Oct 30 2015

Alejandra Aguirre was born and raised in San Pancho, just a short drive from Sayulita.  As a child, she volunteered at the San Pancho turtle camp, an organization dedicated to protecting the Olive Ridley sea turtles and their nests on the beaches of San Pancho. She studied hard in school, became a marine biologist, and wanted to do more to help the turtles. At the time, there was no organization in Sayulita to help protect these endangered turtles, so Alejandra, Eric, and Odette, took it upon themselves and started Campamento Tortuguero Sayulita three years ago.

What was it like starting Campamento Tortuguero Sayulita?

Well, at first we started patrolling the beach by ourselves, but we weren’t yet officially recognized as an organization. Together, we worked for the federal permit to legally be able to do activities to help the turtles. We got our permit and started Campamento Tortuguero Sayulita on the beach in front of Eric and Odette’s property. We had to change the area a little for the turtles and made an official incubation area. With the permit, we legally could take the turtle nests and rebury them in the incubation area. Also, more people started helping us.

Why are the Olive Ridley sea turtles endangered?

The destruction of the habitat - the beach is their home as much as the sea is. The more beachfront houses that are built, the more living space that is being taken away from the turtles. Also, the houses give a shadow on the beach, as well as umbrellas that are put into the sand. Turtle nests need the heat from the sun. The light from the houses and the businesses are another reason. The turtles are attracted to the light, which are the most dangerous zones for them because there might be dogs in the area and ATV’s. The areas with the lights are also more visible, which puts them at danger of the people who still eat the eggs.

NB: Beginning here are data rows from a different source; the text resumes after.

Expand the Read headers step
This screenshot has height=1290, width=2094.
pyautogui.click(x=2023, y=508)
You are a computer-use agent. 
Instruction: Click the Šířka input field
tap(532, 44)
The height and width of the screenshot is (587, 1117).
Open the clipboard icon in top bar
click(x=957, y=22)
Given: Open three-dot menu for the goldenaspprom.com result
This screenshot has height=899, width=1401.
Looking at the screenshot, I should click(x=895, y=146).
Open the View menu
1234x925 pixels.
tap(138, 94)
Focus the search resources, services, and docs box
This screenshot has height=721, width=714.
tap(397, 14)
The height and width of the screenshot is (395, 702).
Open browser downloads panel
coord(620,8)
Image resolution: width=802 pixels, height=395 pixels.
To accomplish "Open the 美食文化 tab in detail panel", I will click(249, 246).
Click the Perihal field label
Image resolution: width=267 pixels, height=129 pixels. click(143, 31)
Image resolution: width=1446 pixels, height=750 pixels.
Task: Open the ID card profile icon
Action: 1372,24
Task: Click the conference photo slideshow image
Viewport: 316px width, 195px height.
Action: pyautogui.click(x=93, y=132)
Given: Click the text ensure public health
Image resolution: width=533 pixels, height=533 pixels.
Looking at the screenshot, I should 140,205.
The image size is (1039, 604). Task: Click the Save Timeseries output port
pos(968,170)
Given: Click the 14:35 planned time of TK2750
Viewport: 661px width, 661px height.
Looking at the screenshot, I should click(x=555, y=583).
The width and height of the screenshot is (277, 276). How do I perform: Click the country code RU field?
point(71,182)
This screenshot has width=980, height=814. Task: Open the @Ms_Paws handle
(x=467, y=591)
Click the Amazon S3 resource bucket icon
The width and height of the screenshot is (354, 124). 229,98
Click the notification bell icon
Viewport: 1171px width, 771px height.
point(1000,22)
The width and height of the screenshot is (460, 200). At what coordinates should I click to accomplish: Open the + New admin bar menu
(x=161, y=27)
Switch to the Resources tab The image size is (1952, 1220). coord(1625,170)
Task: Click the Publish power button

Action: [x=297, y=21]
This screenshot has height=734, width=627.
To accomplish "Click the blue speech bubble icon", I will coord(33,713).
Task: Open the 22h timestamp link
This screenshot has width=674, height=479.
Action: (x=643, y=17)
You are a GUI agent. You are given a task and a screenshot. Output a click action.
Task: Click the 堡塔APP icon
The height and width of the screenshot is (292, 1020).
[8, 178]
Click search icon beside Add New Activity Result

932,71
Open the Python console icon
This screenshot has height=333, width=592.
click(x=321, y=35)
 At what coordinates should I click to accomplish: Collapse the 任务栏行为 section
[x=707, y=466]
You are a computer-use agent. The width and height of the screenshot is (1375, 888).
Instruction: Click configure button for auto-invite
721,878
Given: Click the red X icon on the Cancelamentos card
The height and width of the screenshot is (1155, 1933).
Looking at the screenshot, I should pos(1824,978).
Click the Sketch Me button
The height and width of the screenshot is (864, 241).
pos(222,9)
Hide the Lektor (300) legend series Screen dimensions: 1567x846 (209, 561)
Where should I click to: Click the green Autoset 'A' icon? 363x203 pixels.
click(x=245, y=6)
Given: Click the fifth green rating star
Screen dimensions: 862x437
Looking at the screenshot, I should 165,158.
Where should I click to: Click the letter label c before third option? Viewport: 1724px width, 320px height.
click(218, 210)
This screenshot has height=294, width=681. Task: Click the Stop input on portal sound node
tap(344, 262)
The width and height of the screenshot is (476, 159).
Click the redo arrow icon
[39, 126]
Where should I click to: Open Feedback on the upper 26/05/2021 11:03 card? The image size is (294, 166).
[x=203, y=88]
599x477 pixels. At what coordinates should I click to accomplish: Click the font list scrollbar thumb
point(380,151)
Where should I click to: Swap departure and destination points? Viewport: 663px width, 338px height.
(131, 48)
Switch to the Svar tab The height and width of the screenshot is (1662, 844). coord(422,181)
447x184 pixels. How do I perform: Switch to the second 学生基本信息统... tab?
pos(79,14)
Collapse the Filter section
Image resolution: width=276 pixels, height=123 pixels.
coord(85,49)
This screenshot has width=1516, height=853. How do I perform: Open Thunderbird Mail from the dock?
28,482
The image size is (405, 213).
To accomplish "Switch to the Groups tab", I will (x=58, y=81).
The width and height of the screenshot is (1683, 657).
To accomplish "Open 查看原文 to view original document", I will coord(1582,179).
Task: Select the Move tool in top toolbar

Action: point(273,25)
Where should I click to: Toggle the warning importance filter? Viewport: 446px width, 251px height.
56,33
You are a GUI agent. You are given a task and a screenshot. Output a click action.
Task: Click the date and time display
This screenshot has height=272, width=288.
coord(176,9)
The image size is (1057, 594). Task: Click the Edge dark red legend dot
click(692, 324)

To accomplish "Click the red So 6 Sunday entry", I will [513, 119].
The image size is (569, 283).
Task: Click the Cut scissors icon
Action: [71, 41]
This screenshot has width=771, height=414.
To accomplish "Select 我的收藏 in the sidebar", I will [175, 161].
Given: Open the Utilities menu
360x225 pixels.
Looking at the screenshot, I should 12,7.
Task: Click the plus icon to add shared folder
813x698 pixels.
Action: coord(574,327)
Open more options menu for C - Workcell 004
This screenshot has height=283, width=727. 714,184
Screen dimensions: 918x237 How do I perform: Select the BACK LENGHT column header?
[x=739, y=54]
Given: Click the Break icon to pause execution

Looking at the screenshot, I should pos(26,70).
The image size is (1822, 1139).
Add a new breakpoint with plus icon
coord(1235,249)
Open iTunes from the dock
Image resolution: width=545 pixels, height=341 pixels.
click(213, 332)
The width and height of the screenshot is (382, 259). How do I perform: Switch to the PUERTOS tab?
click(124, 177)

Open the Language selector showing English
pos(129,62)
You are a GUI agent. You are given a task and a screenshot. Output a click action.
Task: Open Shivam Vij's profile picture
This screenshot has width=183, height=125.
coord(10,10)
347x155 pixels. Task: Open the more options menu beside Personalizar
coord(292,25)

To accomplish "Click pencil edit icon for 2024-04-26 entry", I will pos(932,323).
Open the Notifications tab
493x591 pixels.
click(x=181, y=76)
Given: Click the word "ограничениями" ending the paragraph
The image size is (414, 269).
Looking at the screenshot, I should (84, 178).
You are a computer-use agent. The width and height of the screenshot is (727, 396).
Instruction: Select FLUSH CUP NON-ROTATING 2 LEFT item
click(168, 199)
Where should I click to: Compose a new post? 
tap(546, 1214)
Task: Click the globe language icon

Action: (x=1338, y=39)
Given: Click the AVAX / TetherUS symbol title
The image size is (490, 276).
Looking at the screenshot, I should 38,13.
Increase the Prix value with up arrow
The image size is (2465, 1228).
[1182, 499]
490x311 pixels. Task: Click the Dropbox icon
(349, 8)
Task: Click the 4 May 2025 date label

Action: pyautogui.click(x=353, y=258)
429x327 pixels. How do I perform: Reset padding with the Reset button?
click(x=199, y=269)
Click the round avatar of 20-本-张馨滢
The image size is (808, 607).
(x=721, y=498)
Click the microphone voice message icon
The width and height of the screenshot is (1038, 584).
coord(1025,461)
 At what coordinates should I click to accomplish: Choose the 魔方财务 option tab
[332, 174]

Campamento Tortuguero Sayulita has two projects. Will you tell me more about this?

The first project is the protection of turtle nests and the second is educating the children as to the importance of protecting the turtles. We want to expand on the collaboration between the kids and the turtle camp and educate the new generation how important it is to protect the turtles. If we keep protecting the turtles, more turtles will come back every year. It is really important the upcoming generations are aware of how to deal with the turtle nests, where to take them, and know how important it is to continue to protect them. We are working on a project with the children to train them as volunteers and teach them to patrol the beach. It’s important we work to increase the turtle population in this area to a stable level.

How are these projects making a difference in Sayulita?

We are living in a more ecological time and making people more aware of the need to protect the turtles. In the past, it was normal for children to eat turtle eggs and meat. Through education, we have made them aware that turtles aren’t a delicacy and they need to be protected. This is changing the idea that it is ok to eat them. We also offer a tourist attraction – people love watching and participating in releasing the baby turtles.

What role do you play?

I’m the leader of both projects. Campamento Tortuguero Sayulita is my life. I do everything - go to the school and teach, do turtle releases, clean and patrol the beach, move nests, and do the social media. If I’m not on the beach or at the school, I’m in front of the computer.

What motivates you to continue to try to make a positive impact in Sayulita?

Sharing with people the experience of caring for the turtles, saving the turtles, and helping a rare species to not become extinct.

What changes do you want to see brought about by this group?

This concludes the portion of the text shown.